MOAB — Perched on the northern doorstep of Moab, 14 million tons of radioactive red dirt is the goodbye gift left by a booming uranium mining industry that later went bust.
For some locals, the “Pile” of contamination has not been anything much to think about — not that big a threat — but rather like a liver spot that crops up suddenly on the forearm and could bring a bad diagnosis down the road.
Others maintain that the waste that is steadily being chipped away under the purview of a U.S. Department of Energy cleanup project should have been contained and buried decades ago.
“It means everything to me that the tailings are finally being moved,” said Rebecca Martin, a Castle Valley resident who pushed for the removal for years. “I love that river — I don’t love it when the wind blows.”
Seal, too, admits that moving the Pile is especially in the interest of the 25 million downstream users who depend on Colorado River water.
“Could be this year, could be next that we get a 100-year flood and Lake Powell might glow in the dark.”
In August, the Department of Energy and its primary contractor on removal, Energy Solutions, marked the removal of 2 million tons of tailings to a disposal site 30 miles to the north.
An infusion of $108 million in federal stimulus funding in April 2009 accelerated the daily cleanup to two trainloads of dirt.
At 3 p.m. each day, 144 containers are loaded onto the railroad cars by a Gantry crane to ferry 5,000 tons of waste to Crescent Junction. At 3 a.m., the next trainload departs.
Don Metzler, the DOE’s project director, said even absent the stimulus funding, the removal is 44 trains ahead of schedule and the project is well under budget.
“I am just kind of a regular guy, but I am not kidding,” Metzler said. “I would put this up against any other DOE project in the nation for performance, safety and community involvement. I set the bar really high. I want to make sure everybody on this project can feel good about what they do and make sure the taxpayer is not getting cheated.”
Metzler is a hard-driving, meticulous manager of details who insisted that the overwhelming majority of the employees hired on because of the cleanup project — especially with the federal funding — had to come from local stock.
“That was the mandate from Don,” said Kirk Briscoe, the Moab site operations manager. “Anyone outside that 150-mile radius had to have Don’s approval” to be hired.

--- Exercise description ---
Reproduce the full article on the Moab uranium tailings cleanup word for word. The material that comes next has no connection to the article above.

--- Material provided ---
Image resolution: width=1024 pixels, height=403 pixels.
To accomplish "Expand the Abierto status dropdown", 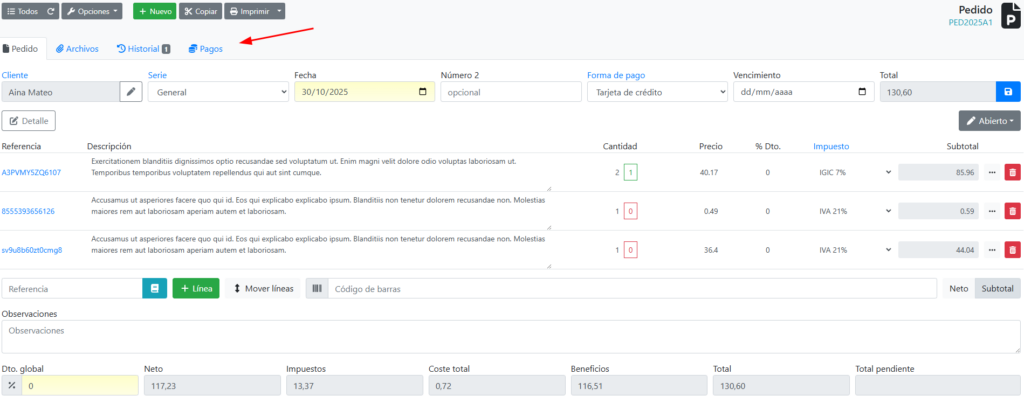I will [989, 121].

--- Result of the exercise ---
MOAB — Perched on the northern doorstep of Moab, 14 million tons of radioactive red dirt is the goodbye gift left by a booming uranium mining industry that later went bust.
For some locals, the “Pile” of contamination has not been anything much to think about — not that big a threat — but rather like a liver spot that crops up suddenly on the forearm and could bring a bad diagnosis down the road.
Others maintain that the waste that is steadily being chipped away under the purview of a U.S. Department of Energy cleanup project should have been contained and buried decades ago.
“It means everything to me that the tailings are finally being moved,” said Rebecca Martin, a Castle Valley resident who pushed for the removal for years. “I love that river — I don’t love it when the wind blows.”
Seal, too, admits that moving the Pile is especially in the interest of the 25 million downstream users who depend on Colorado River water.
“Could be this year, could be next that we get a 100-year flood and Lake Powell might glow in the dark.”
In August, the Department of Energy and its primary contractor on removal, Energy Solutions, marked the removal of 2 million tons of tailings to a disposal site 30 miles to the north.
An infusion of $108 million in federal stimulus funding in April 2009 accelerated the daily cleanup to two trainloads of dirt.
At 3 p.m. each day, 144 containers are loaded onto the railroad cars by a Gantry crane to ferry 5,000 tons of waste to Crescent Junction. At 3 a.m., the next trainload departs.
Don Metzler, the DOE’s project director, said even absent the stimulus funding, the removal is 44 trains ahead of schedule and the project is well under budget.
“I am just kind of a regular guy, but I am not kidding,” Metzler said. “I would put this up against any other DOE project in the nation for performance, safety and community involvement. I set the bar really high. I want to make sure everybody on this project can feel good about what they do and make sure the taxpayer is not getting cheated.”
Metzler is a hard-driving, meticulous manager of details who insisted that the overwhelming majority of the employees hired on because of the cleanup project — especially with the federal funding — had to come from local stock.
“That was the mandate from Don,” said Kirk Briscoe, the Moab site operations manager. “Anyone outside that 150-mile radius had to have Don’s approval” to be hired.